▸ **Set exercise**
Copy the data below word for word, starting with the line that contains "Task: Select green-highlighted" and going on through the line that contains "This screenshot has width=236, height=382.". Leave the pictures out of your answer.

═══ Source material

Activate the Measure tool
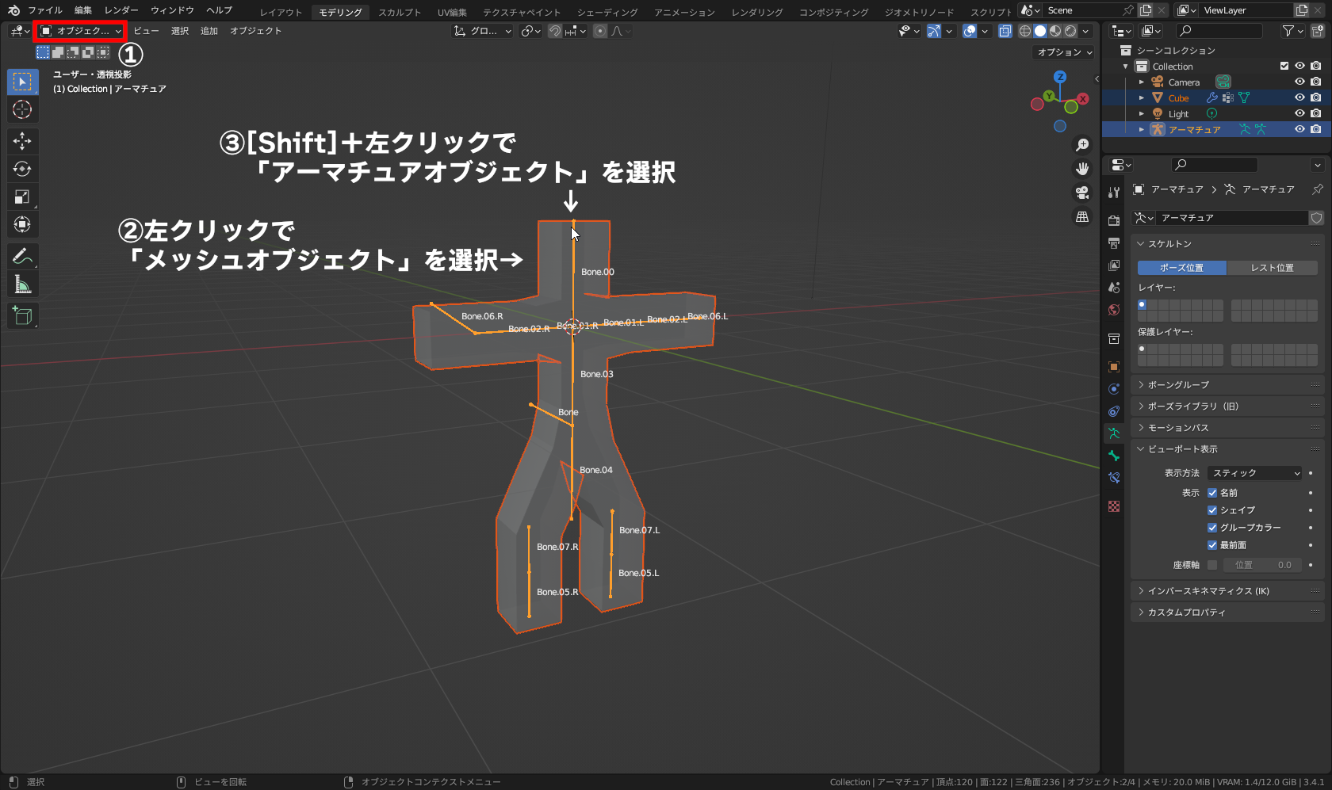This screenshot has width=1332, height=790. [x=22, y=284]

══════
═══ Source material

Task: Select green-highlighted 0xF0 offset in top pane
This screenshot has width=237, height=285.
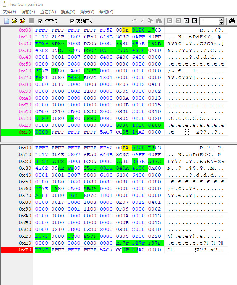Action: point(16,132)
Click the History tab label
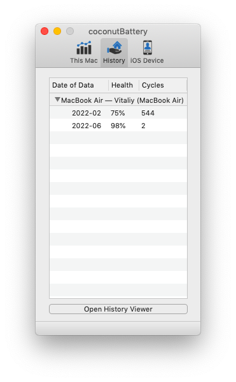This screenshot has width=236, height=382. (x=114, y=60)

══════
═══ Source material

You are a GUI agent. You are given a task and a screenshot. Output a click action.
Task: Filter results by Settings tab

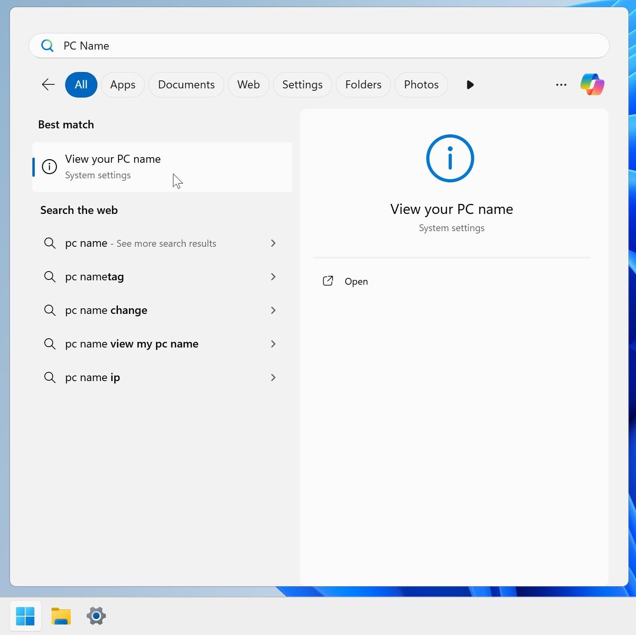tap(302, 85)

══════

▸ **Result for this exercise**
Task: Select green-highlighted 0xF0 offset in top pane
This screenshot has width=237, height=285.
Action: point(16,132)
Click the History tab label
This screenshot has width=236, height=382. (x=114, y=60)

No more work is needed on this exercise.